True enough, but Debian is trying to have a property - "this software is free!". If non-free stuff is included, it will no longer have that property.
I'm not going to second guess the Debian project, they are being reasonable. But guarantees that the software is free are important. New users are all very well, but the experienced users who make up the bulk of Debian's audience don't want to be drilling down into a bug and winding up running in to proprietary code.
The software is the way it is because it believes in freedom. Its successes are because it is free. If the point is to be cheap, go pirate windows or something.
...because one of the letters against Stallman stopped accepting signatures at three thousand people, but the "pro" Stallman letter never did. It included sixty open-source organizations were among those three thousand individuals. SUSE, Mozilla, GNOME, Creative Commons, X.org, etc.

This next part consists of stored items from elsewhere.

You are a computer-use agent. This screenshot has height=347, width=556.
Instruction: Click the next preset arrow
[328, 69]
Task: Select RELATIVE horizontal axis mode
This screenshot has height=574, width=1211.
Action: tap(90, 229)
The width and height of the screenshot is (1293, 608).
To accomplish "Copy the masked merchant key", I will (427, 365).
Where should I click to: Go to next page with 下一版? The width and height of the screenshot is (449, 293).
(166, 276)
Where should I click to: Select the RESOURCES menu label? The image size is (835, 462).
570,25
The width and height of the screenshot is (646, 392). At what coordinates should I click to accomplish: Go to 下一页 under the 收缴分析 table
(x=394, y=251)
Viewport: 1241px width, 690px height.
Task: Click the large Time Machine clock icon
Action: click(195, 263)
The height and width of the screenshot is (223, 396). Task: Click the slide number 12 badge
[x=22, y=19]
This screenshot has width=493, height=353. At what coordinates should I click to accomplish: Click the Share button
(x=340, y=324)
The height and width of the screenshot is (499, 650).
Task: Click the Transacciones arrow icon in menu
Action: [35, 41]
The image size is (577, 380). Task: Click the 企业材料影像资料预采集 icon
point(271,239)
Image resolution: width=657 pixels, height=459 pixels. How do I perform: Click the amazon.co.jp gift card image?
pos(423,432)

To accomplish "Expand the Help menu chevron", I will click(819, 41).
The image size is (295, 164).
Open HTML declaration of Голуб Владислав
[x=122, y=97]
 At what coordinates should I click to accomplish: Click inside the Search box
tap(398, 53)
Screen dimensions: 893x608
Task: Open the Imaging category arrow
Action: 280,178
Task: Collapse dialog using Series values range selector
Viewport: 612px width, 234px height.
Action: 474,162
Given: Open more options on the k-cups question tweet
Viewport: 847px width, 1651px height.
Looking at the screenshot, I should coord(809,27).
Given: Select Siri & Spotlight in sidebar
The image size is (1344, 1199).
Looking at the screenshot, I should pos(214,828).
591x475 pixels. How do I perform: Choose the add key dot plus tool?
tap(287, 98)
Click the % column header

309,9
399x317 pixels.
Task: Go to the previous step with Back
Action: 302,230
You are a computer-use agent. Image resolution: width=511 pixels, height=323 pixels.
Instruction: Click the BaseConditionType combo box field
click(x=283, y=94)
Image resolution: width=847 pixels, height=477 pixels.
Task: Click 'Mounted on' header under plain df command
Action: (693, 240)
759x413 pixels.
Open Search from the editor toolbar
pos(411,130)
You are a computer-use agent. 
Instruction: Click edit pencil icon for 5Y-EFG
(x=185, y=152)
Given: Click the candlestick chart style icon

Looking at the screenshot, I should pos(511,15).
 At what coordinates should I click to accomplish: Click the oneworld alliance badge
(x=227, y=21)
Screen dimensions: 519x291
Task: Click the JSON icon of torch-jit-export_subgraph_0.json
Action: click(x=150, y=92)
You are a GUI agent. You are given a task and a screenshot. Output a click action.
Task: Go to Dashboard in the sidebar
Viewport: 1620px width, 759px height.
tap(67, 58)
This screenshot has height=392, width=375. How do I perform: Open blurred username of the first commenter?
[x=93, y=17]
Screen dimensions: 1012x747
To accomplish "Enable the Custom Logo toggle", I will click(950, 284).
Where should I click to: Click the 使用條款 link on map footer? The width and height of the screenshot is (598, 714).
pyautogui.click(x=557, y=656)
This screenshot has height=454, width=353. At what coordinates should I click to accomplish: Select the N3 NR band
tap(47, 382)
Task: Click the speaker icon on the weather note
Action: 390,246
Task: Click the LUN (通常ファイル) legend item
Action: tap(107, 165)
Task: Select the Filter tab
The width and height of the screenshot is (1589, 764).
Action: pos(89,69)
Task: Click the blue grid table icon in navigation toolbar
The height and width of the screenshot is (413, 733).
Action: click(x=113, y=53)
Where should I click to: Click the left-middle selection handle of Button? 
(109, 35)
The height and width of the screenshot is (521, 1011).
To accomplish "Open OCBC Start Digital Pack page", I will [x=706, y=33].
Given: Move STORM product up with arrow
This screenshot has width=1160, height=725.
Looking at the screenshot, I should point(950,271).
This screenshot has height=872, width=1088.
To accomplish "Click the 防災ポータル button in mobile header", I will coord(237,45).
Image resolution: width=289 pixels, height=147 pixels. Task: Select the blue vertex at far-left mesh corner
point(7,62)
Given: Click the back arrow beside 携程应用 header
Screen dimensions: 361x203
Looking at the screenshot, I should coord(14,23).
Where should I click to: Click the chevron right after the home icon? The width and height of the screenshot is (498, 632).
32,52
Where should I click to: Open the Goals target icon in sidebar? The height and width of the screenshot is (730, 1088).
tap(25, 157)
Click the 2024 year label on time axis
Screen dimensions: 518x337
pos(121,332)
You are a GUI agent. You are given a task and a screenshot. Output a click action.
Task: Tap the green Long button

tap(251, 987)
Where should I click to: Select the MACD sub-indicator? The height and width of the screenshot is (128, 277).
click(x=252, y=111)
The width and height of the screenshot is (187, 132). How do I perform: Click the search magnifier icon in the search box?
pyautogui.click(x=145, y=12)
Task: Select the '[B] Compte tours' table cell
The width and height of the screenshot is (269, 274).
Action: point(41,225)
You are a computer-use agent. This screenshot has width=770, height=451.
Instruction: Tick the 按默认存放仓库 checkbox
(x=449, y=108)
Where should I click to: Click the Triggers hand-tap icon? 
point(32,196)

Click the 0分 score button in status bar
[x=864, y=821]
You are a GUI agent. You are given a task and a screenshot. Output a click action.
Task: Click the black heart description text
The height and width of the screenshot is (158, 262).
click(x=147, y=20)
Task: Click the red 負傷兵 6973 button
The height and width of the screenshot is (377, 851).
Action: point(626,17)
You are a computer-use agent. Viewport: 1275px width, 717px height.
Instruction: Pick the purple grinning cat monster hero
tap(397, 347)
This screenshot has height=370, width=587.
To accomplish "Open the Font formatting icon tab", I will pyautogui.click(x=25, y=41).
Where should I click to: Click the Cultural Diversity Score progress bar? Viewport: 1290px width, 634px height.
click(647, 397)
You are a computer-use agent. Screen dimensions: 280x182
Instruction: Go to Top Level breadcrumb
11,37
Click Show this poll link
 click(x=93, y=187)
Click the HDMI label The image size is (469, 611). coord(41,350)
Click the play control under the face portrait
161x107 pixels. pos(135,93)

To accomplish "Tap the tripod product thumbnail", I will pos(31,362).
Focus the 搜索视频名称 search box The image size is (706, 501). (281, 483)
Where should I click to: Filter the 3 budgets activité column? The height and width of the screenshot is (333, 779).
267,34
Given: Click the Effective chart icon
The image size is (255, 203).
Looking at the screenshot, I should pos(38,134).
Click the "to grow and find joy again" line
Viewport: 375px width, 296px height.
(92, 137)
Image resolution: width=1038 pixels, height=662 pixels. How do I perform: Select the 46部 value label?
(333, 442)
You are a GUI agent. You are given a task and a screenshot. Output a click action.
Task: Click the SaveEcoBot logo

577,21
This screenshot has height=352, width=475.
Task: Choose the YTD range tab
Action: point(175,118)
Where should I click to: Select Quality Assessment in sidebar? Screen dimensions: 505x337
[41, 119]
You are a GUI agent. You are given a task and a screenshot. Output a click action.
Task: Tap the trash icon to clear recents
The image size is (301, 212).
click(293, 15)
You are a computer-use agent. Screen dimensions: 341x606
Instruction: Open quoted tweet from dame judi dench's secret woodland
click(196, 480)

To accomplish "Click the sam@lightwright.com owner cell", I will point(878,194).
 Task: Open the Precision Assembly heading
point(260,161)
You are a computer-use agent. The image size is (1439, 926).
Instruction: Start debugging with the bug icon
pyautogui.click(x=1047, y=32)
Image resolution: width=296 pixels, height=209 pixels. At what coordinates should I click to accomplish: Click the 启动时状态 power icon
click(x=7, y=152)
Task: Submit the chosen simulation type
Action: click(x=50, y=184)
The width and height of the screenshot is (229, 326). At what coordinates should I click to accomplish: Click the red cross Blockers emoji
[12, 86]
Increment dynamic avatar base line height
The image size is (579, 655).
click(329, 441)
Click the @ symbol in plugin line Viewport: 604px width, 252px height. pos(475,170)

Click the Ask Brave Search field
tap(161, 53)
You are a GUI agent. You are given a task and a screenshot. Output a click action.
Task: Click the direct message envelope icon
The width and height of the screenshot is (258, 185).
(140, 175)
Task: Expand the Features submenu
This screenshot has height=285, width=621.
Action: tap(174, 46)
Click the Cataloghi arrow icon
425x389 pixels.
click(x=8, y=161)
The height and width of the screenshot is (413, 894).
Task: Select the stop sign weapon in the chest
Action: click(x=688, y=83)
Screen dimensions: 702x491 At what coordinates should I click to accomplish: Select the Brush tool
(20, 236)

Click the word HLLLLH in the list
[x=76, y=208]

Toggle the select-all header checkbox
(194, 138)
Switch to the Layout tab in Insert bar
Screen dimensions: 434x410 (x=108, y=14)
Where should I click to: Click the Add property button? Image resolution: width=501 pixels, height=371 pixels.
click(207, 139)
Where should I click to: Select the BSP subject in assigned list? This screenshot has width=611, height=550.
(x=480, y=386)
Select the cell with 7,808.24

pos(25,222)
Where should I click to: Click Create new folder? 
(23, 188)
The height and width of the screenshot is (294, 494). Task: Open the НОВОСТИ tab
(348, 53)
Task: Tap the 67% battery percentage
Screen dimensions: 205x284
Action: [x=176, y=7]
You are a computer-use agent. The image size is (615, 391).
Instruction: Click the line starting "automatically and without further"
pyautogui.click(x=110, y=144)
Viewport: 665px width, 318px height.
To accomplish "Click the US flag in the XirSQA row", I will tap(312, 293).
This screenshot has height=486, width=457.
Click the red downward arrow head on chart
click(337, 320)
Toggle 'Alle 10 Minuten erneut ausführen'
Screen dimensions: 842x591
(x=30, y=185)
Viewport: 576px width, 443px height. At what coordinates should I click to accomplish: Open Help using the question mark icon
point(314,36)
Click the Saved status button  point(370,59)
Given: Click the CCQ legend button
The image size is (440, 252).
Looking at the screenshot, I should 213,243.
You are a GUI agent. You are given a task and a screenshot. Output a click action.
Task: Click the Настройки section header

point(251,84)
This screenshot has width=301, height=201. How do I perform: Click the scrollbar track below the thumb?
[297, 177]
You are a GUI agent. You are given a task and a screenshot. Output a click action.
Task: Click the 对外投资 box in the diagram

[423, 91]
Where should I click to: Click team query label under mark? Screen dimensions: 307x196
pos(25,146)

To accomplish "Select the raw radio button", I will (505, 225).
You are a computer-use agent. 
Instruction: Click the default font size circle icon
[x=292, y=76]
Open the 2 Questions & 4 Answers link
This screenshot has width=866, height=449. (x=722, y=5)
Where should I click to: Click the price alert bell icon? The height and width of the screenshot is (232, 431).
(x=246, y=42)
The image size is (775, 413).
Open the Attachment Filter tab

The point was made. A huge number of people and organizations wanted Stallman gone.
Stallman literally said a sex-trafficked child wasn't a "rape victim", and this isn't the first time he's espoused, on technical mailing lists, that golly, 'age is just a number' when it comes to children having sex with adults. He's an infamous serial sexual harasser - for decades. Threatening to kill himself if women won't date him, hosting barely-clothed "cuddle puddles" on the bare mattress in his office at MIT, and women in his office building stuffing their offices full of house plants because Stallman was known to hate them, and it was the only thing that would make him leave women alone.
When Redhat and others pulled funding, the board was clear they weren't interested in prudent governance of the organization, but solely about petulantly supporting their geek deity. His refusal to step down, and the board's refusal to remove him, irreparably harmed their reputation and finances.
> ...because one of the letters against Stallman stopped accepting signatures at three thousand people, but the "pro" Stallman letter never did.
It was always a hunch, but I suspected that part of the reason they stopped is that they reached a plateau, while the open letter was continuing to rise in popularity.
I have personally communicated with RMS, even privately, and see a discrepancy between the way he is portrayed and the way he behaves on a regular basis. Of course, I might have just caught his good and kind side, who knows? Either way, my impression remains that those who see him as bad want to see him as bad.
I am male, and I do get what you mean, which is why I wrote "Of course, I might have just caught his good and kind side, who knows?". As a person living in Germany, with a non-German accent, I also understand that not everyone perceives everything. Any person who feels excluded from participating in the Free Software movement is a loss. The more people with more perspectives, the stronger the movement is, which is in everyone's interest.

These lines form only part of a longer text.